Keeill (also keill, keeil; plural kialteenyn or keeills) is a specific type of small simple chapel found on the Isle of Man and built between the 6th and 12th centuries.[1]
The word is a borrowing from Manx Gaelic where it means . The term is ultimately from the Latin Latin: cella, which originally meant a storeroom, or a small room. In both English, and the Goidelic languages, the word was borrowed in the sense of a monastic cell.
Some similar sites have been identified on Islay[2] and Gallarus Oratory.[3]
The earliest versions of the structures are all thought to have been lost, and only their later replacements (mostly in use between the 8th and 12th centuries) survive. These survivors vary in size and arrangement, and include examples constructed in unhewn or roughly worked stones, stone-revetted turf and timber-laced rubble. Beneath some sites remnants of clay daub have been found (Megaw 1978:298), while traces of wall plaster have also been discovered. Keeills may have fallen out of use following the arrival of Viking settlers on the Island, but were then re-established, on the same sites in some cases, once the Vikings had converted to Christianity.
A number of keeills were built on a natural or artificial mound, often the site of earlier burials or monuments (e.g. Bronze-Age barrow mounds) (Lowe and Reilly 1988) and/or near a spring or holy well (a chibbyr). Many keeills are surrounded by cemeteries, some of which may have originated in pagan society. Some keeills are enclosed by a turf bank. The area of ground bounded by such a bank can vary considerably and may represent earlier, pre-Christian use.
At least 174 keeills have been recorded on the Island, out of probably over 200, though only 35 can be easily identified today. Records are made up of extant sites, potential remains, place-name records and folk memory. The nature of some of this evidence is sufficient to cast doubt on the reliability of the total record. Most of the sites have either been lost (e.g. when a later medieval church such as Kirk Maughold or Kirk Christ Malew was built on top of or in place of one), or destroyed when excavated by Victorian and Edwardian antiquarians looking for ground plans and treasure rather than stratigraphy and finds.
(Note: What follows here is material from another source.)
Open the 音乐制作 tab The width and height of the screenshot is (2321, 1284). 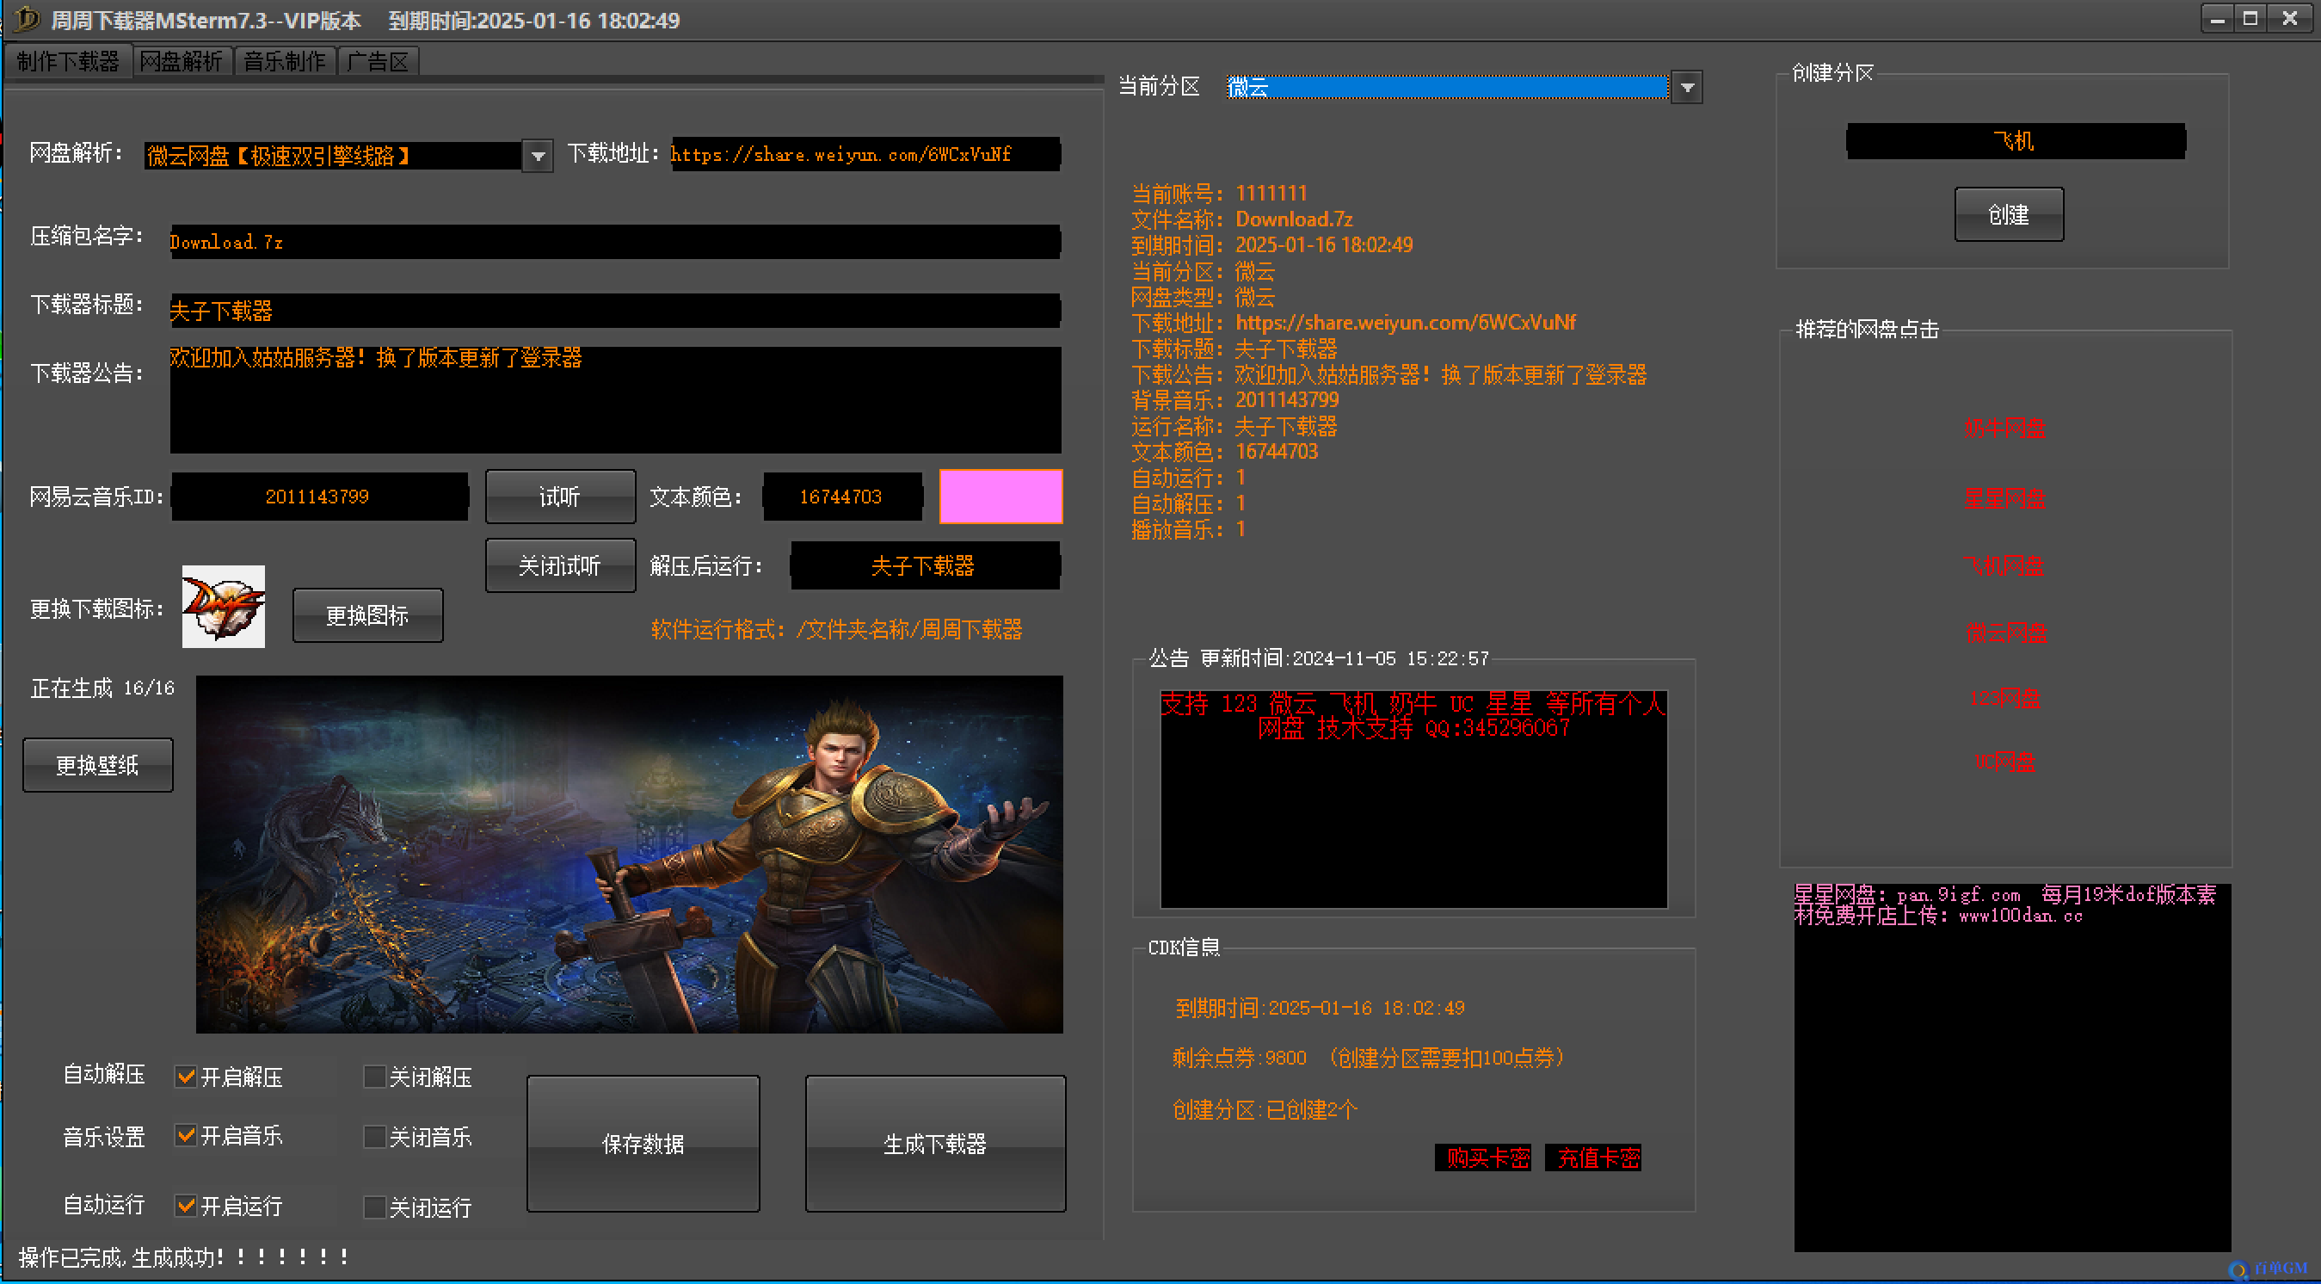click(285, 61)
While different keeills were broadly similar in their layout they varied considerably in size.
Carl J. S. Marstrander, a Norwegian professor who carried out what remains the most extensive survey of keeills on the Isle of Man in the 1930s, described this variation:
The Ballachrink keeill in Marown measures only 10 feet × 6 feet inside. Otherwise they may attain 23 feet × 13 feet (Keeill Vian, Lonan), even 57 feet × 18 feet (St Patrick's Chapel, Patrick's Isle), and 75 feet × 24 feet (St. Trinian's, Marown). The walls vary in thickness from 2 feet 4 inches to 4 feet 8 inches and are, on the outside, protected by an embankment of earth and stones, in height 2-5 feet, in depth 4-10 feet.
Marstrander's inclusion of the notably larger structures he mentions here is now deprecated, in view of their later date.
...The shape is rectangular with no division between nave and chancel. The door, which is narrow and tapering towards the top, is usually situated in the western gable. The window – as a rule only one – is built at a height of 2-3 feet above the floor. The altar is invariably placed against the eastern wall, attaining a height of about 2 feet.
Detailed work drawing comparisons with sites in the Northern Isles has been undertaken by Lowe (1987), and with those on Islay, by Swift (1987).
The keeill excavated in 2007 by Time Team fitted into Marstrander's general pattern, in terms of walls, rectangular shape, lack of identifiable internal divisions, and having a single narrow entrance and an eastern altar.